── Exercise data ──

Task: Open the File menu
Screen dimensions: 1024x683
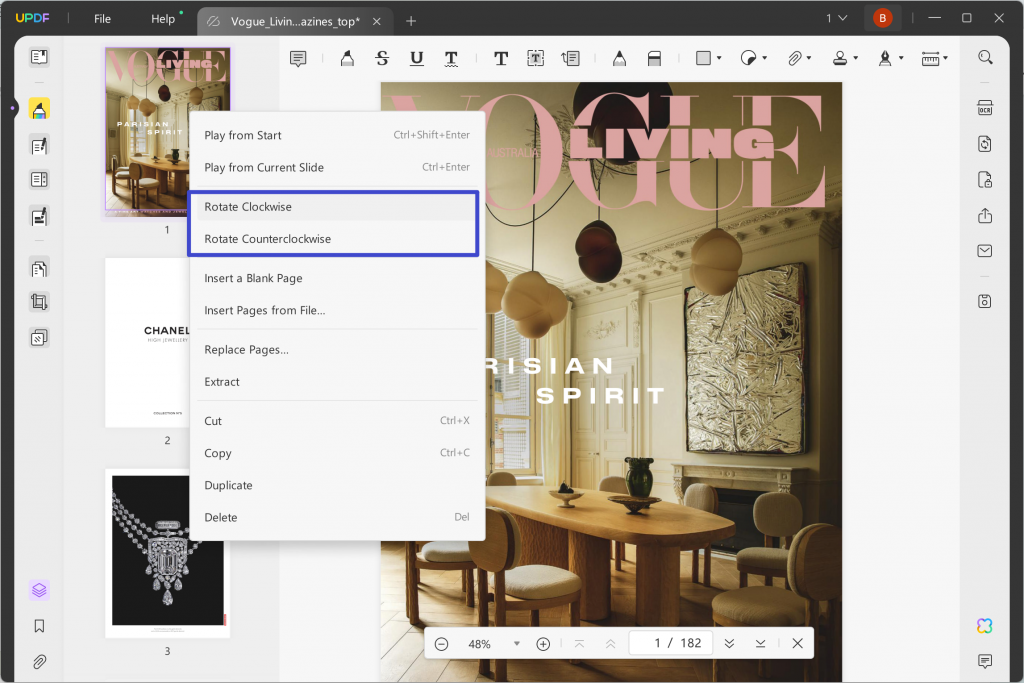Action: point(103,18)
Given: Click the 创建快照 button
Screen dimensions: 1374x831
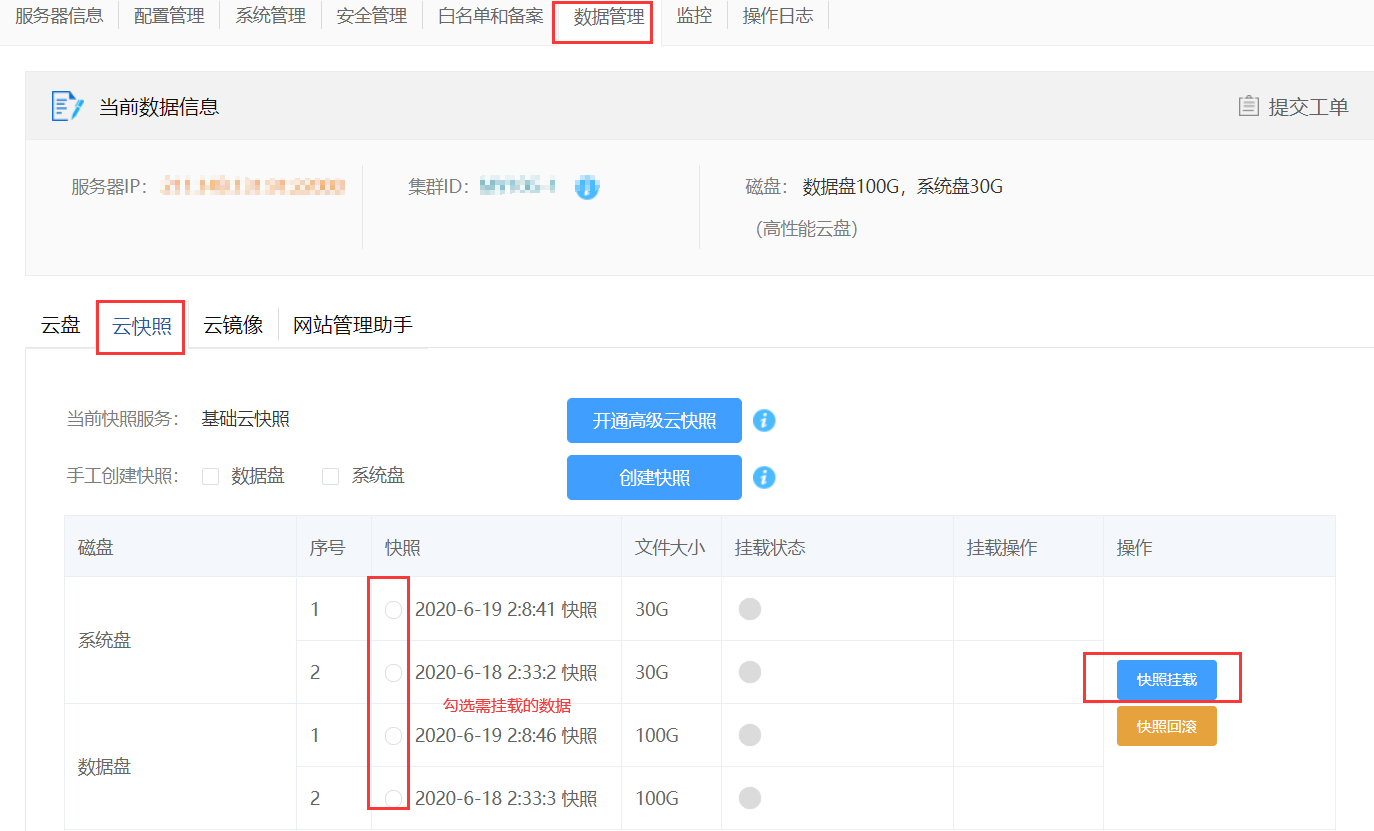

───
── Exercise data ──

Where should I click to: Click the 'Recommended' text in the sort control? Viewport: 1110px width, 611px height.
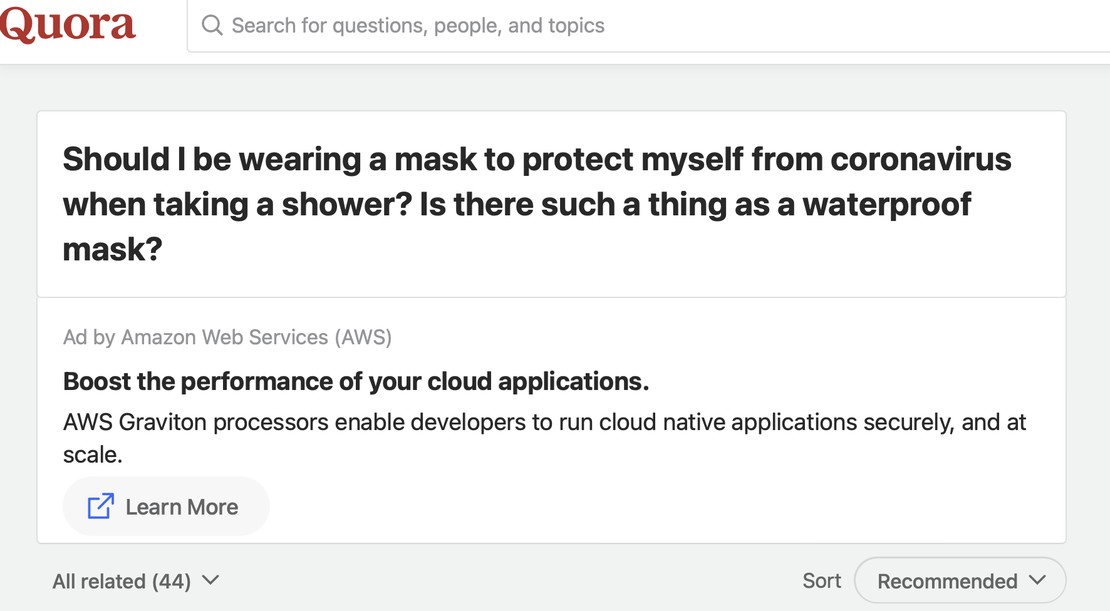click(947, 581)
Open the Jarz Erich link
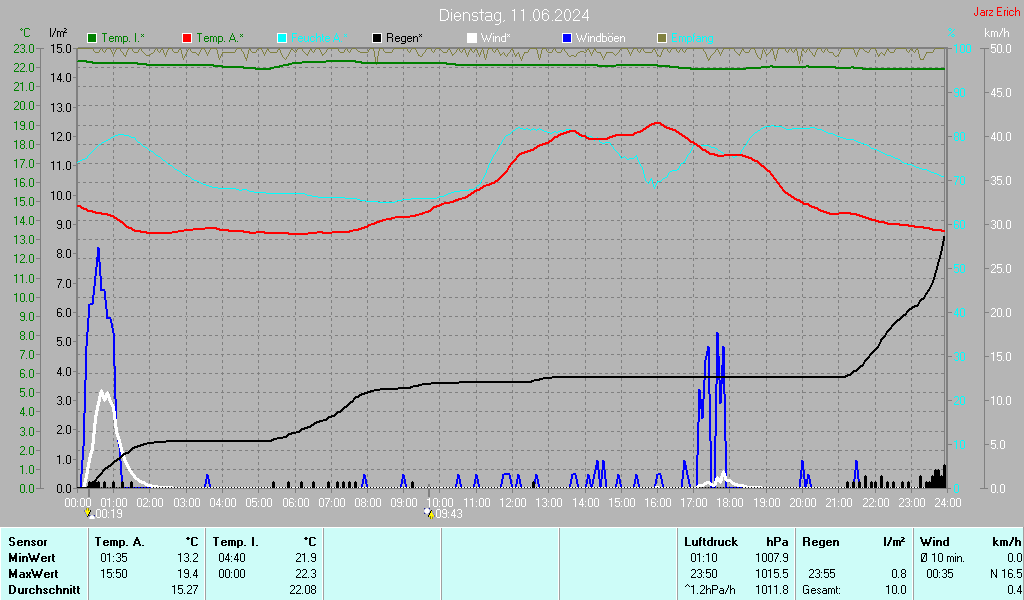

───

### [Problem to solve]
Go through the material above and copy each line that holds the string "Open".

### [Exercise result]
Task: Open the File menu
Open the Jarz Erich link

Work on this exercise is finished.